*** DATA UNDER STUDY

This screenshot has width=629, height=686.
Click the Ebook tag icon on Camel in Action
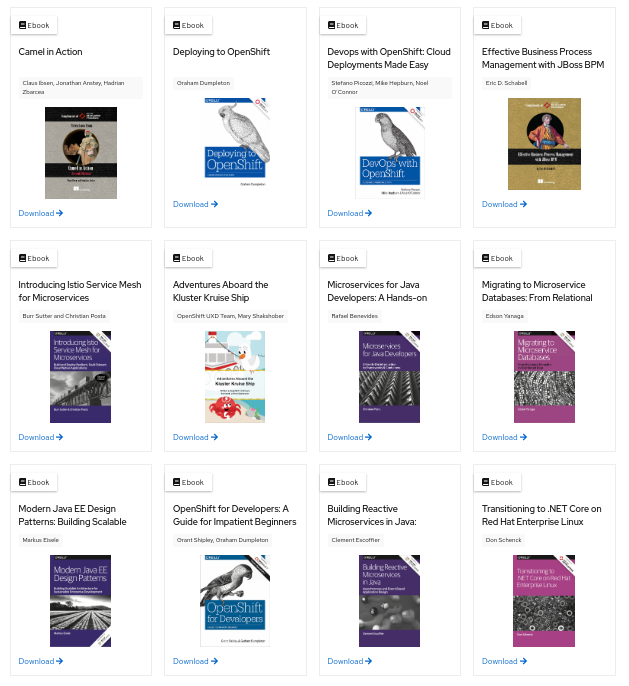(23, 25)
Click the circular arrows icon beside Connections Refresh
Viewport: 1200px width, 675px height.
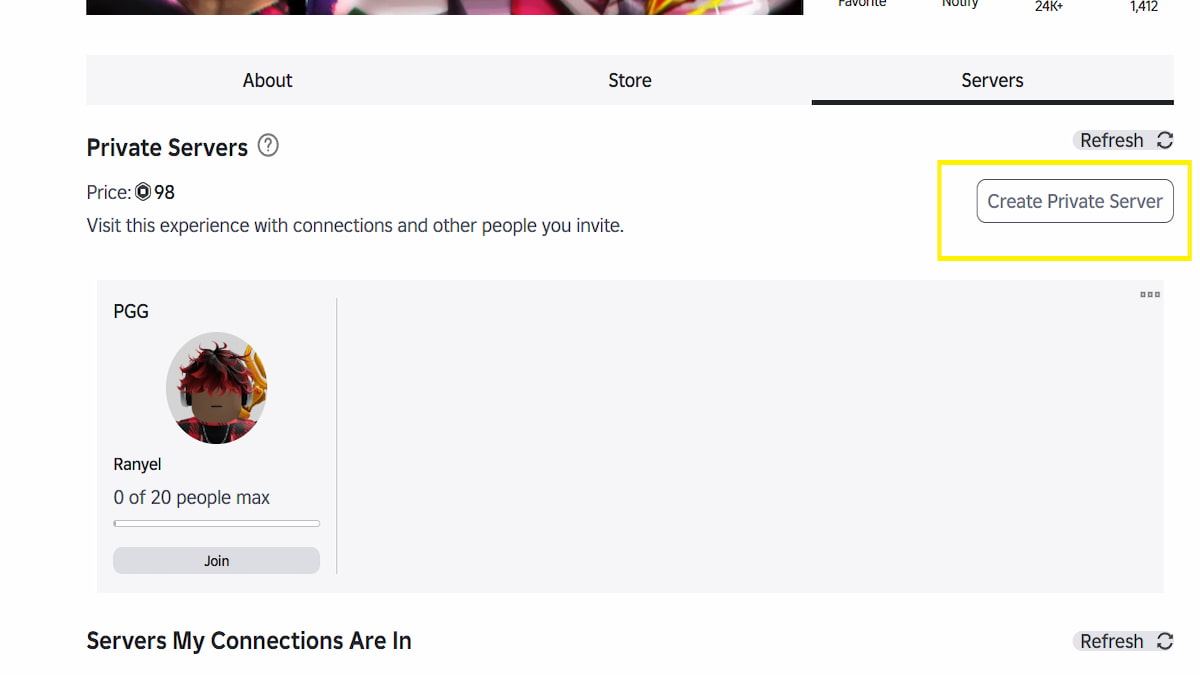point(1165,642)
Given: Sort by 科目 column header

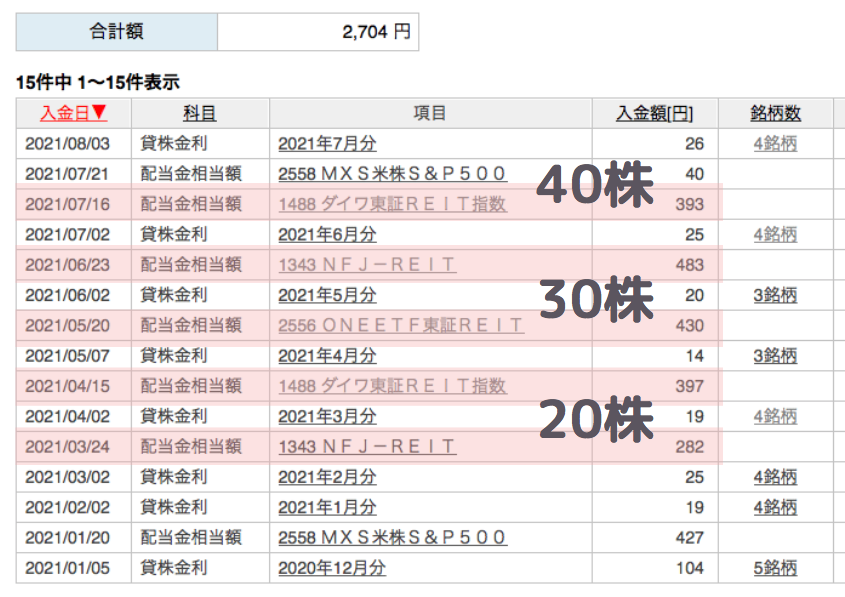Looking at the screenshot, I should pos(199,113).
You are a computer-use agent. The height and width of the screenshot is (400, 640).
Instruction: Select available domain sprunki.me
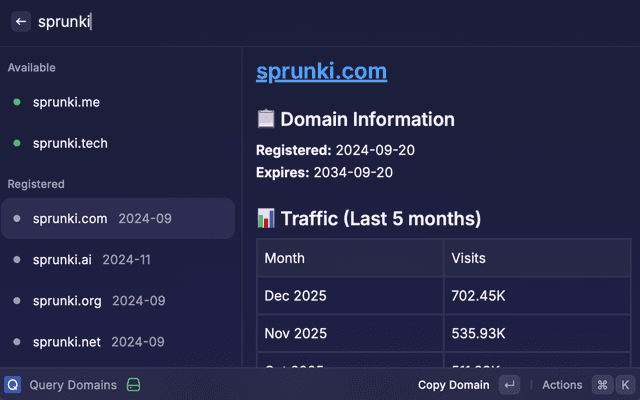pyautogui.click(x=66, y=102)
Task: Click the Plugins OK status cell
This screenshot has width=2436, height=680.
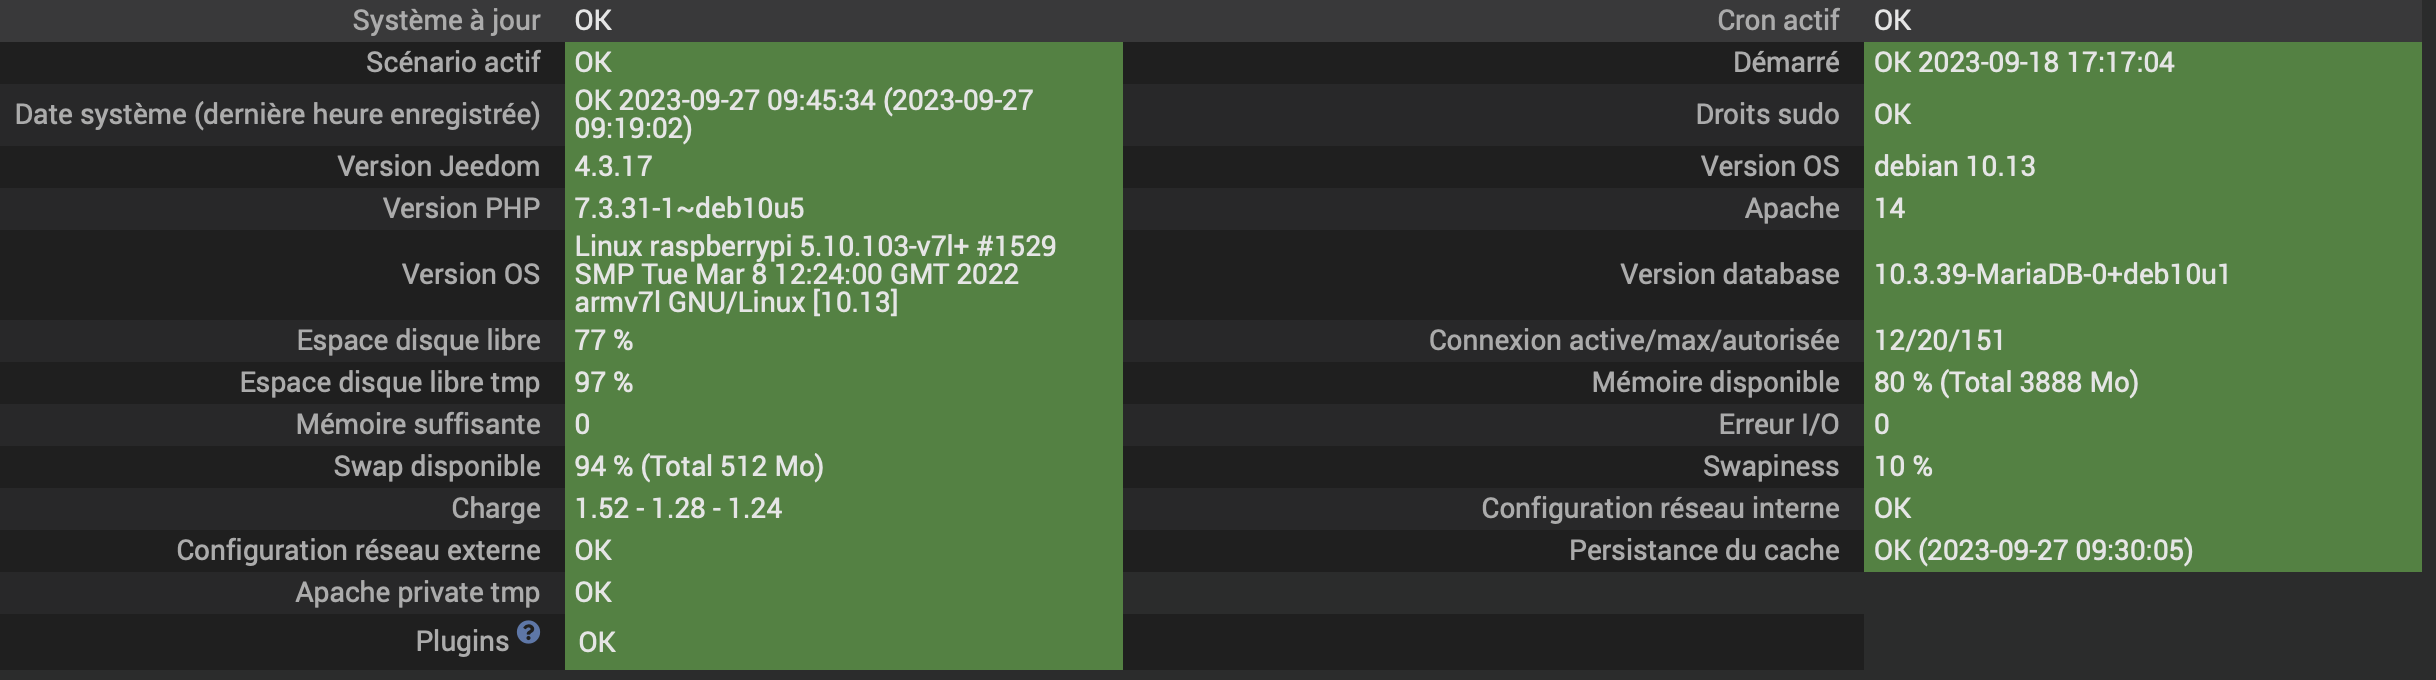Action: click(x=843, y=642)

******

— TASK PROMPT —
Quote each record exactly as it stands, minus the pictures.

— RESPONSE TO THIS TASK —
This screenshot has width=629, height=686.
Click the Ebook tag icon on Camel in Action
(23, 25)
Click the circular arrows icon beside Connections Refresh
Viewport: 1200px width, 675px height.
point(1165,642)
Given: Sort by 科目 column header

Looking at the screenshot, I should pos(199,113).
You are a computer-use agent. The height and width of the screenshot is (400, 640).
Instruction: Select available domain sprunki.me
pyautogui.click(x=66, y=102)
Task: Click the Plugins OK status cell
This screenshot has width=2436, height=680.
Action: click(x=843, y=642)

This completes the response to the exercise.